- _WHAT IS NEEDED_: When you answer, restate the entries below without altering anything.

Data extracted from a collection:
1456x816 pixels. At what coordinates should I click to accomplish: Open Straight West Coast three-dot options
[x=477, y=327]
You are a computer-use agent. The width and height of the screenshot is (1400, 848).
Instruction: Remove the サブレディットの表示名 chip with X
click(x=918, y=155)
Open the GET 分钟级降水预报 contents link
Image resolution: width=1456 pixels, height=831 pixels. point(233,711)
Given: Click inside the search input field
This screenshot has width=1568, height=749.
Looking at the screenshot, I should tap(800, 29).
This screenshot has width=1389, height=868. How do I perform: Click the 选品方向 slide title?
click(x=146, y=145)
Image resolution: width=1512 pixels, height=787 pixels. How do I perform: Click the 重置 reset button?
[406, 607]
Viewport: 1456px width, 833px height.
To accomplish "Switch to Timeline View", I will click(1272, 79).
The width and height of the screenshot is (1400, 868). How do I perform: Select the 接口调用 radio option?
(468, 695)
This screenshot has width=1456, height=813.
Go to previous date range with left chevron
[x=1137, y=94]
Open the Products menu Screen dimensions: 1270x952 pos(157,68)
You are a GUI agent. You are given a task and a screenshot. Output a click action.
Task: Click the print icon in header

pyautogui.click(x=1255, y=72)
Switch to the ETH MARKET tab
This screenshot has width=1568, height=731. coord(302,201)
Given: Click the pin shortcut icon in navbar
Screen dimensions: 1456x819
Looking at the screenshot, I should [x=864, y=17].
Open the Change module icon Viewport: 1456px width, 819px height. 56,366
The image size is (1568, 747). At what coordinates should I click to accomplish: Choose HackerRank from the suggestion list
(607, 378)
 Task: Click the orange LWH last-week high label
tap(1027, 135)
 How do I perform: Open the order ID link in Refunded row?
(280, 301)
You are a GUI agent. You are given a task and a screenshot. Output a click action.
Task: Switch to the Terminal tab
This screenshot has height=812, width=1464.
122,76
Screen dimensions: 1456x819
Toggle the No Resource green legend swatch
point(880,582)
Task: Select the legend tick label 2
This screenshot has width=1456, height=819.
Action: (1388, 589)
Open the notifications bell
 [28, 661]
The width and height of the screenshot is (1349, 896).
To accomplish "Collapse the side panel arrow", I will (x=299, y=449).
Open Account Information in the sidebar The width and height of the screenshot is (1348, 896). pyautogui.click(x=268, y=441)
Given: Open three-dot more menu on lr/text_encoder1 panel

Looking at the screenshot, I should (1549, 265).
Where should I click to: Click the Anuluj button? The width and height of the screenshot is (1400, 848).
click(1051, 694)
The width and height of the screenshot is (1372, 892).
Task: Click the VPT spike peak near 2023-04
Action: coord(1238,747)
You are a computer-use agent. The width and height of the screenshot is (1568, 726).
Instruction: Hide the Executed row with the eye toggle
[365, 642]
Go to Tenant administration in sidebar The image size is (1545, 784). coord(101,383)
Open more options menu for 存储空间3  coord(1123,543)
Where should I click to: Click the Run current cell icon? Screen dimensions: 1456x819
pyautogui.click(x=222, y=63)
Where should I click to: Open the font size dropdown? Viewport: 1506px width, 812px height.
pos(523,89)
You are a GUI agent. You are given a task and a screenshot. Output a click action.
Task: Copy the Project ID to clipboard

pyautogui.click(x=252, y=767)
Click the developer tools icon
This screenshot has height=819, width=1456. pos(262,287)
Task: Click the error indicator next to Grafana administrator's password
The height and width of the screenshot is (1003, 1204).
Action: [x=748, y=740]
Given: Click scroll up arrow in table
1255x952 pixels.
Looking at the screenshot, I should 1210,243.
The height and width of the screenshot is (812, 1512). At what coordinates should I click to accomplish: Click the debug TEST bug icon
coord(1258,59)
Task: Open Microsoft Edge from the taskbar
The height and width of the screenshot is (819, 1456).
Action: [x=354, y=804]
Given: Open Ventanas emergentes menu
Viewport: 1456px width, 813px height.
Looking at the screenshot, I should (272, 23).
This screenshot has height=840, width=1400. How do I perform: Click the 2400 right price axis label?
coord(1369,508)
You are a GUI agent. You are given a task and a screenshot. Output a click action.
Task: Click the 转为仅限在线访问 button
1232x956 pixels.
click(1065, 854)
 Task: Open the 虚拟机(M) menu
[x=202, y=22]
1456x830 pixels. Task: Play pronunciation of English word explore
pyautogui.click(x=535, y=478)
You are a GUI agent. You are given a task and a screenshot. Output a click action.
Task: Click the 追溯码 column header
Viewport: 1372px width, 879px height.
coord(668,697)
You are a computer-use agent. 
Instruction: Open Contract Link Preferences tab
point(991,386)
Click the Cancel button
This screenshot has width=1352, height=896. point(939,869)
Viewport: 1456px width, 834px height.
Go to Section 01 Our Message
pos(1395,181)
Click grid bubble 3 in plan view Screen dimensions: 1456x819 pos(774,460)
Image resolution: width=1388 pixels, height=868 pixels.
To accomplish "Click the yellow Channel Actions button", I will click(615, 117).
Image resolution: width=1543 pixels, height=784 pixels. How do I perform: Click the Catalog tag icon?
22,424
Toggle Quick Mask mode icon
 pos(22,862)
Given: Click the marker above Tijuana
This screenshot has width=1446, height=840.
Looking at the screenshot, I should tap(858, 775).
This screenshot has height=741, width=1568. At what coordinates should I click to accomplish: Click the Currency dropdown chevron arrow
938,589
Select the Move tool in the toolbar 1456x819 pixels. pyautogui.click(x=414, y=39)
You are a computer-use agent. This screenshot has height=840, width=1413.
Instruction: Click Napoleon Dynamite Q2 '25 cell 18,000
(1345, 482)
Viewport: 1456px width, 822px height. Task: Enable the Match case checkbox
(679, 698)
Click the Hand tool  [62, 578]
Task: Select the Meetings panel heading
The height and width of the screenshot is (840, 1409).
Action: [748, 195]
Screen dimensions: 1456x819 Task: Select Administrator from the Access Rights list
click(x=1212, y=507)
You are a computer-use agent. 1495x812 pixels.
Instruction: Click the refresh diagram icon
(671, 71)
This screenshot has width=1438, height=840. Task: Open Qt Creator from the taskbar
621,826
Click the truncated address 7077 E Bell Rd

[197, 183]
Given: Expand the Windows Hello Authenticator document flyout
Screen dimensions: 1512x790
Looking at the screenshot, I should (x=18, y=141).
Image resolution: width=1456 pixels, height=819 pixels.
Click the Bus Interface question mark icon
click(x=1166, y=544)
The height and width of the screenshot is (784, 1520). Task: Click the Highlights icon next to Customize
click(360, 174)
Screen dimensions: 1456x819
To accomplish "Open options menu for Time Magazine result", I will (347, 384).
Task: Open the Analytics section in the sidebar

- _THE ANSWER_:
1456x816 pixels. At what coordinates should I click to accomplish: Open Straight West Coast three-dot options
[x=477, y=327]
You are a computer-use agent. The width and height of the screenshot is (1400, 848).
Instruction: Remove the サブレディットの表示名 chip with X
click(x=918, y=155)
Open the GET 分钟级降水预报 contents link
Image resolution: width=1456 pixels, height=831 pixels. point(233,711)
Given: Click inside the search input field
This screenshot has width=1568, height=749.
Looking at the screenshot, I should tap(800, 29).
This screenshot has width=1389, height=868. How do I perform: Click the 选品方向 slide title?
click(x=146, y=145)
Image resolution: width=1512 pixels, height=787 pixels. How do I perform: Click the 重置 reset button?
[406, 607]
Viewport: 1456px width, 833px height.
To accomplish "Switch to Timeline View", I will click(1272, 79).
The width and height of the screenshot is (1400, 868). How do I perform: Select the 接口调用 radio option?
(468, 695)
This screenshot has width=1456, height=813.
Go to previous date range with left chevron
[x=1137, y=94]
Open the Products menu Screen dimensions: 1270x952 pos(157,68)
You are a GUI agent. You are given a task and a screenshot. Output a click action.
Task: Click the print icon in header

pyautogui.click(x=1255, y=72)
Switch to the ETH MARKET tab
This screenshot has width=1568, height=731. coord(302,201)
Given: Click the pin shortcut icon in navbar
Screen dimensions: 1456x819
Looking at the screenshot, I should [x=864, y=17].
Open the Change module icon Viewport: 1456px width, 819px height. 56,366
The image size is (1568, 747). At what coordinates should I click to accomplish: Choose HackerRank from the suggestion list
(607, 378)
 Task: Click the orange LWH last-week high label
tap(1027, 135)
 How do I perform: Open the order ID link in Refunded row?
(280, 301)
You are a GUI agent. You are given a task and a screenshot. Output a click action.
Task: Switch to the Terminal tab
This screenshot has height=812, width=1464.
122,76
Screen dimensions: 1456x819
Toggle the No Resource green legend swatch
point(880,582)
Task: Select the legend tick label 2
This screenshot has width=1456, height=819.
Action: (1388, 589)
Open the notifications bell
 [28, 661]
The width and height of the screenshot is (1349, 896).
To accomplish "Collapse the side panel arrow", I will (x=299, y=449).
Open Account Information in the sidebar The width and height of the screenshot is (1348, 896). pyautogui.click(x=268, y=441)
Given: Open three-dot more menu on lr/text_encoder1 panel

Looking at the screenshot, I should (1549, 265).
Where should I click to: Click the Anuluj button? The width and height of the screenshot is (1400, 848).
click(1051, 694)
The width and height of the screenshot is (1372, 892).
Task: Click the VPT spike peak near 2023-04
Action: coord(1238,747)
You are a computer-use agent. The width and height of the screenshot is (1568, 726).
Instruction: Hide the Executed row with the eye toggle
[365, 642]
Go to Tenant administration in sidebar The image size is (1545, 784). coord(101,383)
Open more options menu for 存储空间3  coord(1123,543)
Where should I click to: Click the Run current cell icon? Screen dimensions: 1456x819
pyautogui.click(x=222, y=63)
Where should I click to: Open the font size dropdown? Viewport: 1506px width, 812px height.
pos(523,89)
You are a GUI agent. You are given a task and a screenshot. Output a click action.
Task: Copy the Project ID to clipboard

pyautogui.click(x=252, y=767)
Click the developer tools icon
This screenshot has height=819, width=1456. pos(262,287)
Task: Click the error indicator next to Grafana administrator's password
The height and width of the screenshot is (1003, 1204).
Action: [x=748, y=740]
Given: Click scroll up arrow in table
1255x952 pixels.
Looking at the screenshot, I should 1210,243.
The height and width of the screenshot is (812, 1512). At what coordinates should I click to accomplish: Click the debug TEST bug icon
coord(1258,59)
Task: Open Microsoft Edge from the taskbar
The height and width of the screenshot is (819, 1456).
Action: [x=354, y=804]
Given: Open Ventanas emergentes menu
Viewport: 1456px width, 813px height.
Looking at the screenshot, I should (272, 23).
This screenshot has height=840, width=1400. How do I perform: Click the 2400 right price axis label?
coord(1369,508)
You are a GUI agent. You are given a task and a screenshot. Output a click action.
Task: Click the 转为仅限在线访问 button
1232x956 pixels.
click(1065, 854)
 Task: Open the 虚拟机(M) menu
[x=202, y=22]
1456x830 pixels. Task: Play pronunciation of English word explore
pyautogui.click(x=535, y=478)
You are a GUI agent. You are given a task and a screenshot. Output a click action.
Task: Click the 追溯码 column header
Viewport: 1372px width, 879px height.
coord(668,697)
You are a computer-use agent. 
Instruction: Open Contract Link Preferences tab
point(991,386)
Click the Cancel button
This screenshot has width=1352, height=896. point(939,869)
Viewport: 1456px width, 834px height.
Go to Section 01 Our Message
pos(1395,181)
Click grid bubble 3 in plan view Screen dimensions: 1456x819 pos(774,460)
Image resolution: width=1388 pixels, height=868 pixels.
To accomplish "Click the yellow Channel Actions button", I will click(615, 117).
Image resolution: width=1543 pixels, height=784 pixels. How do I perform: Click the Catalog tag icon?
22,424
Toggle Quick Mask mode icon
 pos(22,862)
Given: Click the marker above Tijuana
This screenshot has width=1446, height=840.
Looking at the screenshot, I should tap(858, 775).
This screenshot has height=741, width=1568. At what coordinates should I click to accomplish: Click the Currency dropdown chevron arrow
938,589
Select the Move tool in the toolbar 1456x819 pixels. pyautogui.click(x=414, y=39)
You are a computer-use agent. This screenshot has height=840, width=1413.
Instruction: Click Napoleon Dynamite Q2 '25 cell 18,000
(1345, 482)
Viewport: 1456px width, 822px height. Task: Enable the Match case checkbox
(679, 698)
Click the Hand tool  [62, 578]
Task: Select the Meetings panel heading
The height and width of the screenshot is (840, 1409).
Action: [748, 195]
Screen dimensions: 1456x819 Task: Select Administrator from the Access Rights list
click(x=1212, y=507)
You are a computer-use agent. 1495x812 pixels.
Instruction: Click the refresh diagram icon
(671, 71)
This screenshot has width=1438, height=840. Task: Open Qt Creator from the taskbar
621,826
Click the truncated address 7077 E Bell Rd

[197, 183]
Given: Expand the Windows Hello Authenticator document flyout
Screen dimensions: 1512x790
Looking at the screenshot, I should (x=18, y=141).
Image resolution: width=1456 pixels, height=819 pixels.
Click the Bus Interface question mark icon
click(x=1166, y=544)
The height and width of the screenshot is (784, 1520). Task: Click the Highlights icon next to Customize
click(360, 174)
Screen dimensions: 1456x819
To accomplish "Open options menu for Time Magazine result", I will (347, 384).
Task: Open the Analytics section in the sidebar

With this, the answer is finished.